[Stored items]
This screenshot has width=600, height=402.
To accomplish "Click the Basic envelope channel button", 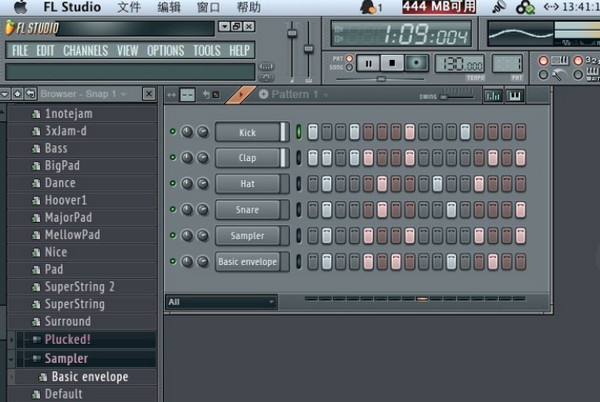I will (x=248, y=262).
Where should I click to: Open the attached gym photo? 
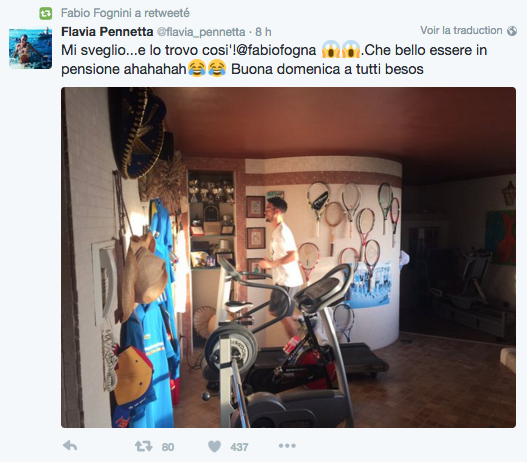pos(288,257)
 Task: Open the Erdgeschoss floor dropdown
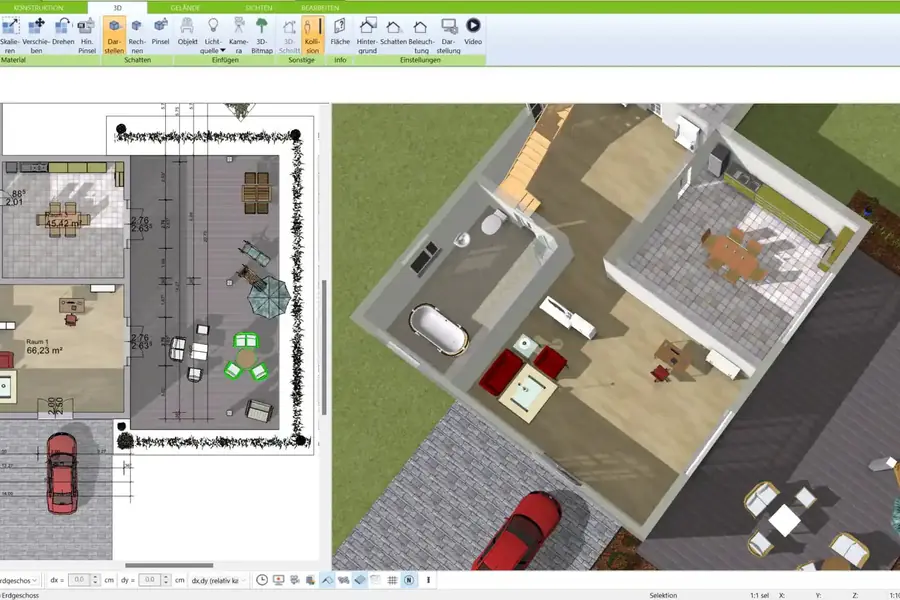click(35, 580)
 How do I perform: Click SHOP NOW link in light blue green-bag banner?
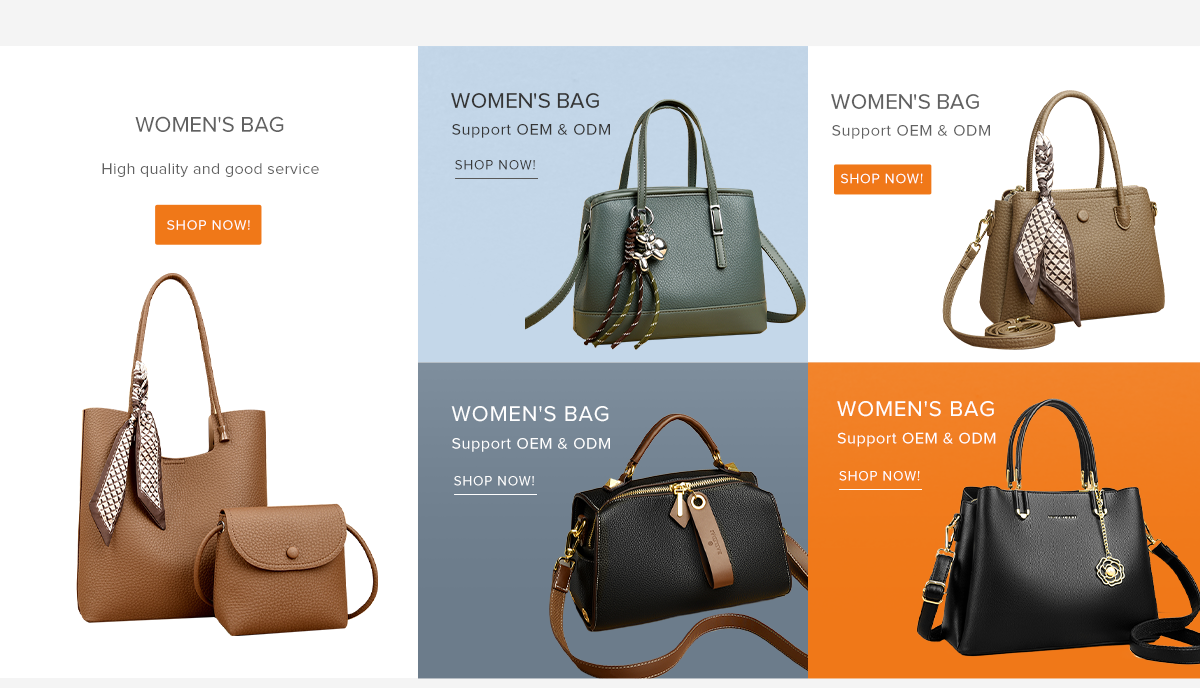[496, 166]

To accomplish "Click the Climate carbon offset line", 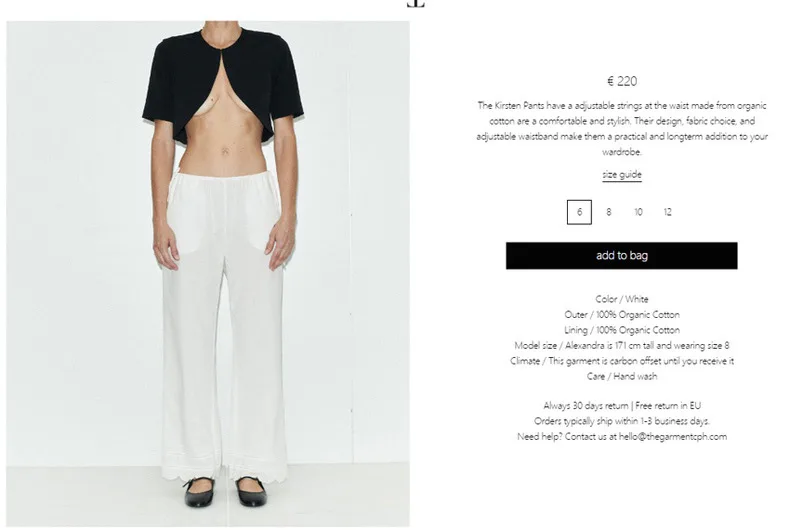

_Problem to work on:_
Word for word, set down the lines from the line with "Task: Open the Erdgeschoss floor dropdown" through the last line of the entries, and nothing else; the pictures stay out.

_Task solution:_
 Task: Open the Erdgeschoss floor dropdown
click(35, 580)
 How do I perform: Click SHOP NOW link in light blue green-bag banner?
[496, 166]

To accomplish "Click the Climate carbon offset line", 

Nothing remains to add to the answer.